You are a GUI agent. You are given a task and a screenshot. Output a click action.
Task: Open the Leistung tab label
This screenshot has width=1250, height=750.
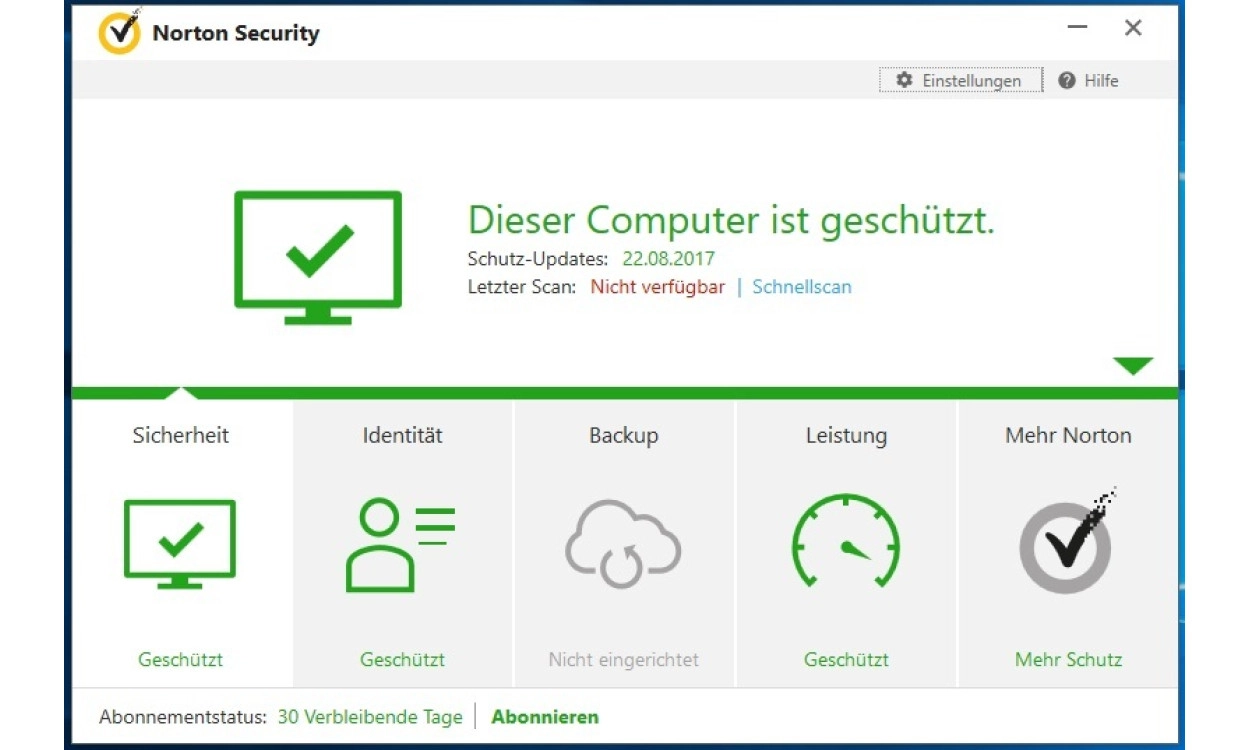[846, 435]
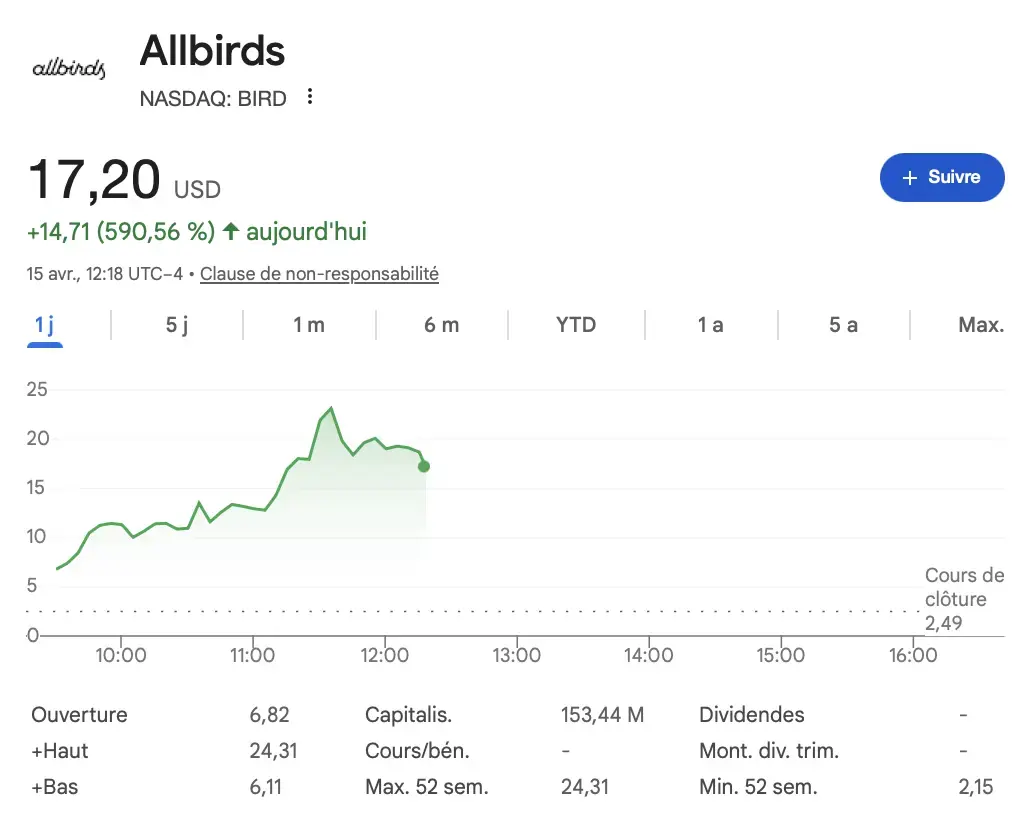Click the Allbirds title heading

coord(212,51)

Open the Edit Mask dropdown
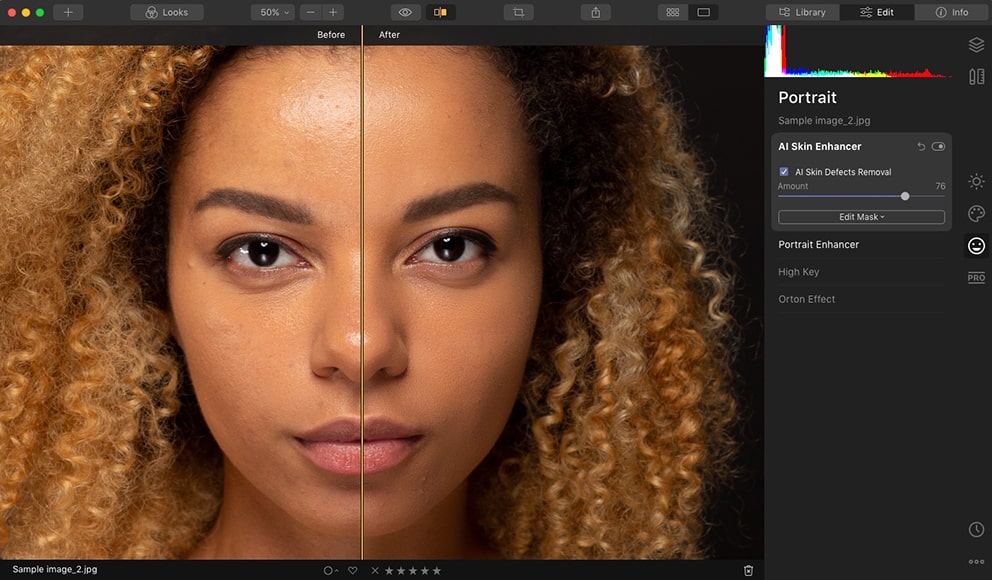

• • • • • • •

■ Your instructions ■
With the pictures removed, set down every line of the listing above exactly.

■ Solution to this exercise ■
You are a GUI agent. You are given a task and a screenshot. Output a click action.
Task: Open the Leistung tab label
This screenshot has width=1250, height=750.
[846, 435]
Click the Allbirds title heading

coord(212,51)

Open the Edit Mask dropdown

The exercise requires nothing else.